Her hand went to the rear door’s handle and pulled it down. “It wasn’t locked after all,” she said.
“Open it nice and slow, Terri,” Settles said.
She opened it quickly instead, moving with the door as it swung to the right. The flashlight revealed the double-barreled shotgun first and then, above it, the remarkably ugly face of Francis the Plumber who stood, crouched over, holding the shotgun at hip level. Ivy Settles hesitated for a tenth of a second before he began to pull the trigger of his revolver. But by then the right barrel of the shotgun had fired and its load was knocking Settles backward. As he fell, his Chief’s Special fired up into the air toward the stars and a full moon. The shotgun blast tore away much of the left side of Settles’s chest and he died seconds after he fell to the ground.
The woman who said her name was Terri Candles moved from behind the van’s open rear door and looked up at the short fat ugly man who was sometimes a false priest and sometimes a false plumber.
“Did I do okay, honey?” she asked him.
“You did fine,” the man said and pulled the trigger that fired the shell in the shotgun’s other barrel.
Chapter 30
A thirty-two-year-old Ventura stockbroker, on his way to Durango in his BMW 325i convertible for a dirty weekend, was talking on his cellular phone to one of the women who would compose the ménage à trois when the pink Ford van whizzed past him, heading east, at not less than eighty miles per hour.
The stockbroker thought nothing of it and continued talking to the woman until a minute later, which made it 9:11 P.M., when he saw the two bodies, one a man, the other a woman, lying on the left shoulder of Noble’s Trace at the edge of the failed industrial park. A Honda Prelude was parked nearby with its lights on.
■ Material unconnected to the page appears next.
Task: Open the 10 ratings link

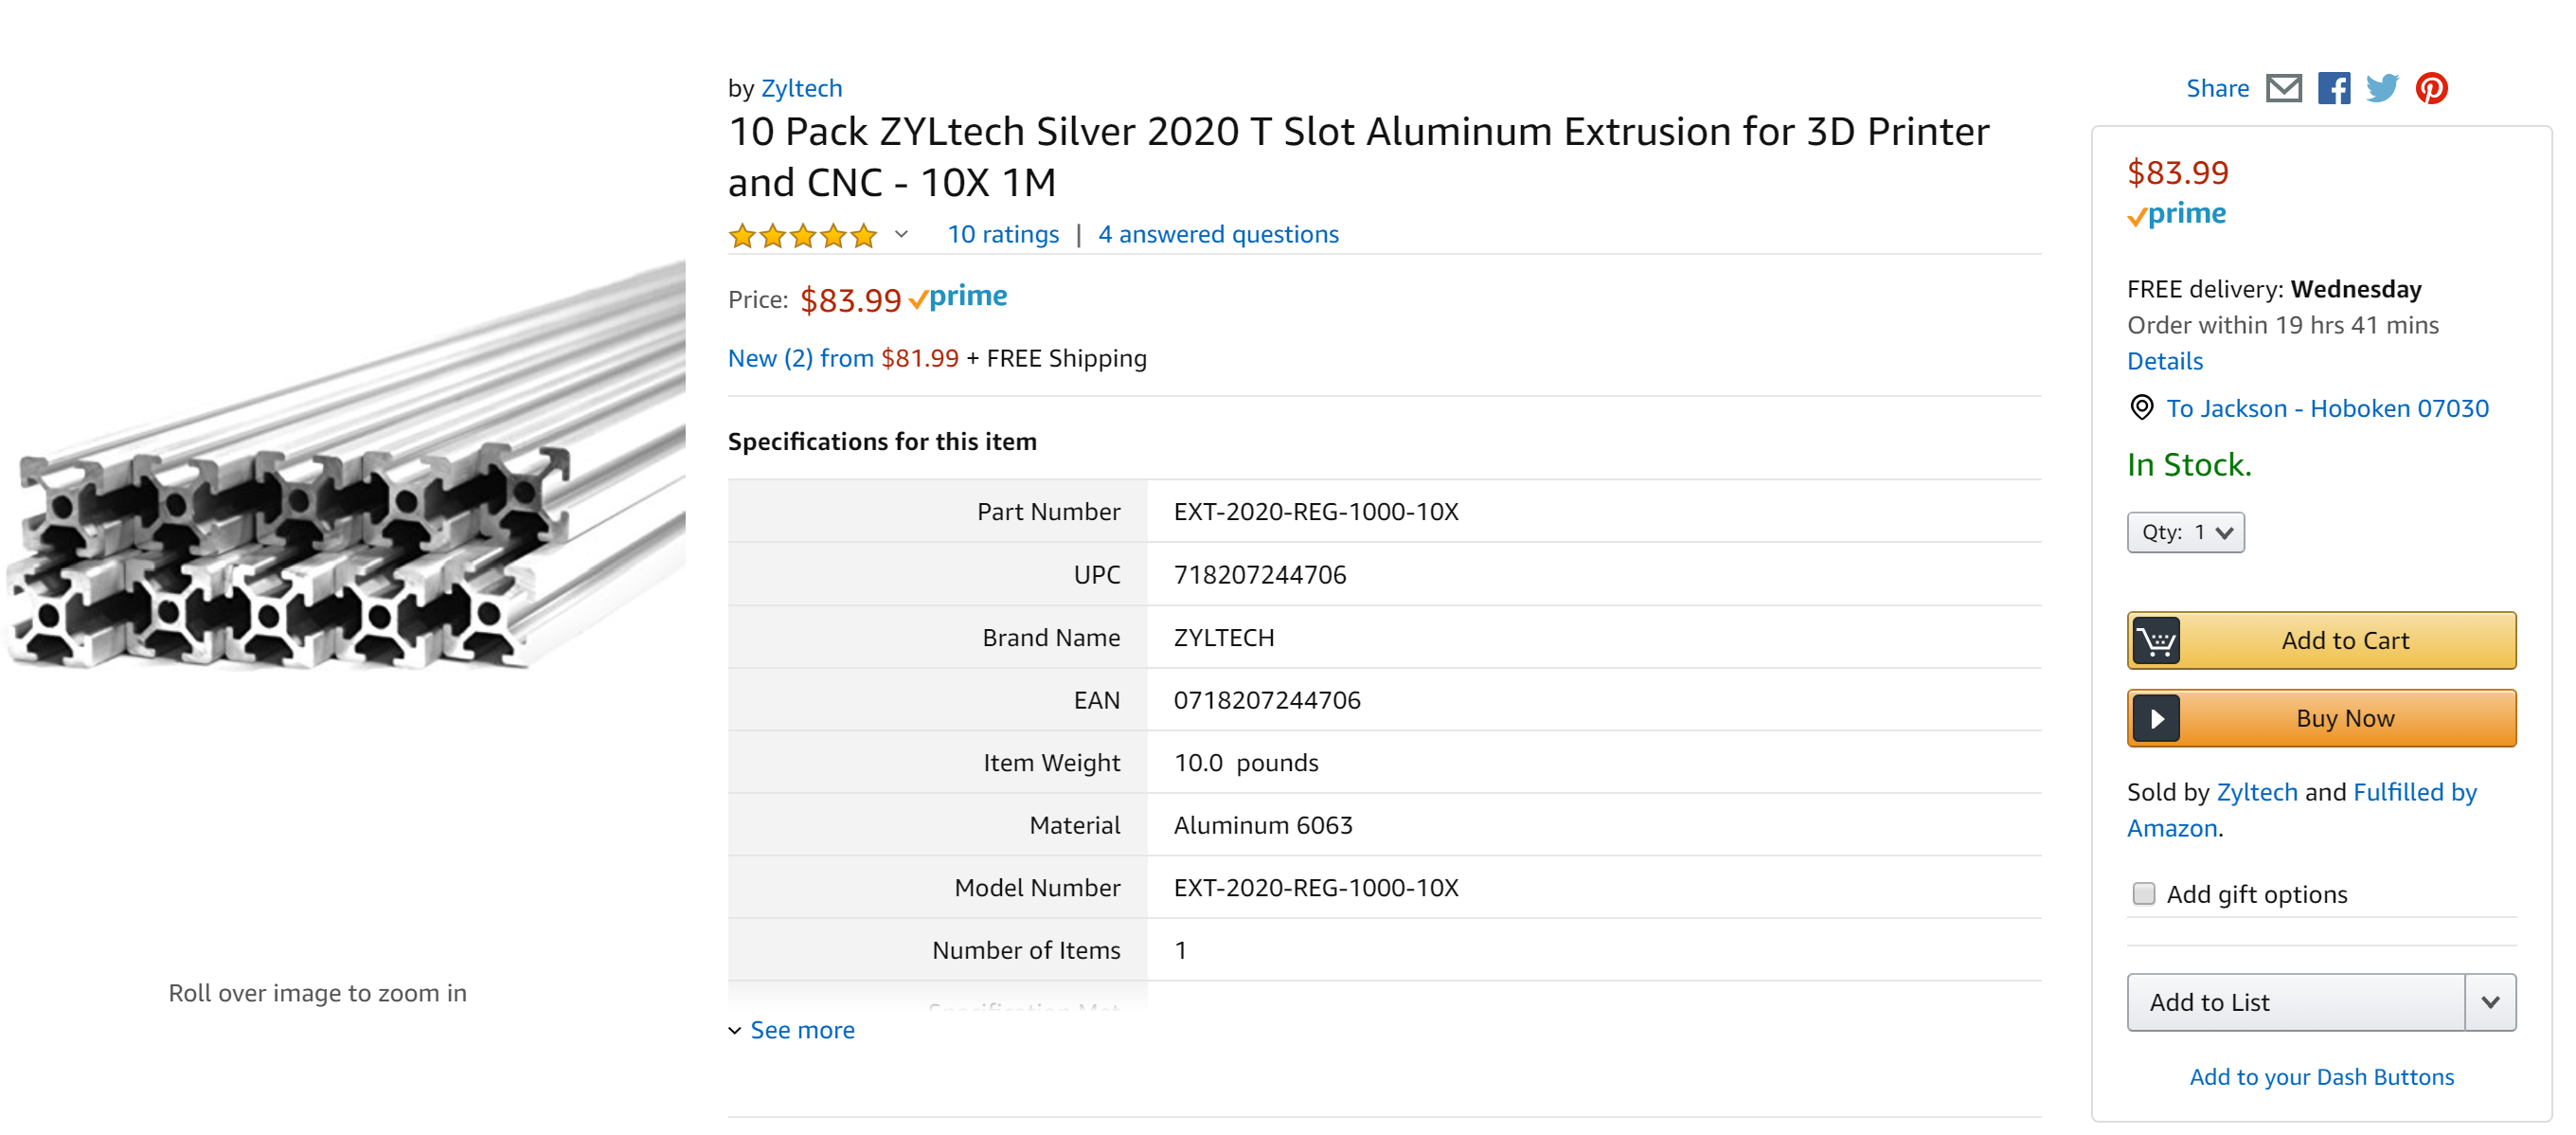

The stockbroker slowed to stare at the two bodies, told the woman on the phone to forget about the weekend, hung up and drove very fast until he came to the first gas station in Durango. There, he dropped a quarter into a pay phone, dialed 911 and, refusing to identify himself, told whoever answered about the two bodies, the Honda and the pink Ford van that had sped past him at eighty.
The stockbroker could have used his cellular phone to make the call, but he dimly remembered someone warning him that all 911 calls are immediately traced-or something like that. And since he was already performing his duty by telling the police about the bodies, the stockbroker could see no reason for further civic involvement with Durango where he didn’t even live anyhow.
He drove east on Noble’s Trace, heading back toward U.S. 101, and looked quickly away to the left as he again passed by the bodies. When the stockbroker was a mile past them, he once more picked up his cellular phone, called a woman in Santa Barbara, mentioned he soon would just happen to be in her neighborhood and wondered if she’d like to go out for a drink and maybe a bite to eat. The woman, without apology or explanation, said no thanks.